Requirement —
Express as a JSON list of strings, one string per line and blank lines omitted, the lines starting at the one containing "Given: Select the 2550 sq.ft. table cell" and ending after the one containing "Viewport: 1196px width, 717px".

Working data —
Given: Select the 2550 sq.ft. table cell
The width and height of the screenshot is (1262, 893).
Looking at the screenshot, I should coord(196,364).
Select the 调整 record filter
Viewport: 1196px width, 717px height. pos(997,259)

---

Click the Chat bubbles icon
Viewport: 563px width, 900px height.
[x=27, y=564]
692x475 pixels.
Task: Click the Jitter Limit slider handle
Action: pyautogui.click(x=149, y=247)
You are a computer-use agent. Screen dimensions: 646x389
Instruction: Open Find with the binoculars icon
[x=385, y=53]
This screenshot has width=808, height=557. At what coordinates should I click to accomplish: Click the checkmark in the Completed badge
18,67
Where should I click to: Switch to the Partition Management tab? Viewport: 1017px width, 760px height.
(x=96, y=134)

* * *

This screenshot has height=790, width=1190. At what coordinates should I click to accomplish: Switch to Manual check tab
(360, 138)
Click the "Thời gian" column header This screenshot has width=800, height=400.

Final result —
[
  "Given: Select the 2550 sq.ft. table cell",
  "The width and height of the screenshot is (1262, 893).",
  "Looking at the screenshot, I should coord(196,364).",
  "Select the 调整 record filter",
  "Viewport: 1196px width, 717px height. pos(997,259)"
]